**Required work**: Here are some records; return them all exactly.

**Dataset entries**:
>>>>>
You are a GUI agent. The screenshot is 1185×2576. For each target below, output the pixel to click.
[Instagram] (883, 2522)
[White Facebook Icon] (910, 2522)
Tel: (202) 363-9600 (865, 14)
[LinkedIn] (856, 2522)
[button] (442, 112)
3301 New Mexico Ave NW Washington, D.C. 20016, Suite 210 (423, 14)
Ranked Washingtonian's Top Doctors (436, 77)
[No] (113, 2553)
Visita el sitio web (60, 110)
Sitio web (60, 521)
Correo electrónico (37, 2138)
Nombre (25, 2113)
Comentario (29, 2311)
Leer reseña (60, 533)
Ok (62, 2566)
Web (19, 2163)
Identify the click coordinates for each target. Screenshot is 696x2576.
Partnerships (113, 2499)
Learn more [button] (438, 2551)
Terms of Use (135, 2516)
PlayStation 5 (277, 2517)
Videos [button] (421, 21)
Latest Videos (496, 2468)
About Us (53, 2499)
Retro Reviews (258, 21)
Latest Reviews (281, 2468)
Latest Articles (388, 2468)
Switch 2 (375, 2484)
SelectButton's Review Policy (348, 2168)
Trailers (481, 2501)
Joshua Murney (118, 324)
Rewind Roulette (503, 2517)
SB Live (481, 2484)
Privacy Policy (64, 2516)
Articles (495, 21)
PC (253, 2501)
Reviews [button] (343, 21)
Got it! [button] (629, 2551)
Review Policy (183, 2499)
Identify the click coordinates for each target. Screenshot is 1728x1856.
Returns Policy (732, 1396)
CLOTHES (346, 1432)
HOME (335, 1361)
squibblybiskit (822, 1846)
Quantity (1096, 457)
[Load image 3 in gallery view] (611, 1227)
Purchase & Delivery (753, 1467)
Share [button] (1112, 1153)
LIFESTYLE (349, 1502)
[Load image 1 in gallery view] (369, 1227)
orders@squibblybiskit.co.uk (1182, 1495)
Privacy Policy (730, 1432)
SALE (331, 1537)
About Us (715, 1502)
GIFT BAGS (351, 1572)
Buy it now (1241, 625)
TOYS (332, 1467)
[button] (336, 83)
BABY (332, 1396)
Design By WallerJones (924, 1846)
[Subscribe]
<<<<<
**Task result**:
You are a GUI agent. The screenshot is 1185×2576. For each target below, output the pixel to click.
[Instagram] (883, 2522)
[White Facebook Icon] (910, 2522)
Tel: (202) 363-9600 (865, 14)
[LinkedIn] (856, 2522)
[button] (442, 112)
3301 New Mexico Ave NW Washington, D.C. 20016, Suite 210 (423, 14)
Ranked Washingtonian's Top Doctors (436, 77)
[No] (113, 2553)
Visita el sitio web (60, 110)
Sitio web (60, 521)
Correo electrónico (37, 2138)
Nombre (25, 2113)
Comentario (29, 2311)
Leer reseña (60, 533)
Ok (62, 2566)
Web (19, 2163)
Identify the click coordinates for each target. Screenshot is 696x2576.
Partnerships (113, 2499)
Learn more [button] (438, 2551)
Terms of Use (135, 2516)
PlayStation 5 (277, 2517)
Videos [button] (421, 21)
Latest Videos (496, 2468)
About Us (53, 2499)
Retro Reviews (258, 21)
Latest Reviews (281, 2468)
Latest Articles (388, 2468)
Switch 2 (375, 2484)
SelectButton's Review Policy (348, 2168)
Trailers (481, 2501)
Joshua Murney (118, 324)
Rewind Roulette (503, 2517)
SB Live (481, 2484)
Privacy Policy (64, 2516)
Articles (495, 21)
PC (253, 2501)
Reviews [button] (343, 21)
Got it! [button] (629, 2551)
Review Policy (183, 2499)
Identify the click coordinates for each target. Screenshot is 1728x1856.
Returns Policy (732, 1396)
CLOTHES (346, 1432)
HOME (335, 1361)
squibblybiskit (822, 1846)
Quantity (1096, 457)
[Load image 3 in gallery view] (611, 1227)
Purchase & Delivery (753, 1467)
Share [button] (1112, 1153)
LIFESTYLE (349, 1502)
[Load image 1 in gallery view] (369, 1227)
orders@squibblybiskit.co.uk (1182, 1495)
Privacy Policy (730, 1432)
SALE (331, 1537)
About Us (715, 1502)
GIFT BAGS (351, 1572)
Buy it now (1241, 625)
TOYS (332, 1467)
[button] (336, 83)
BABY (332, 1396)
Design By WallerJones (924, 1846)
[Subscribe]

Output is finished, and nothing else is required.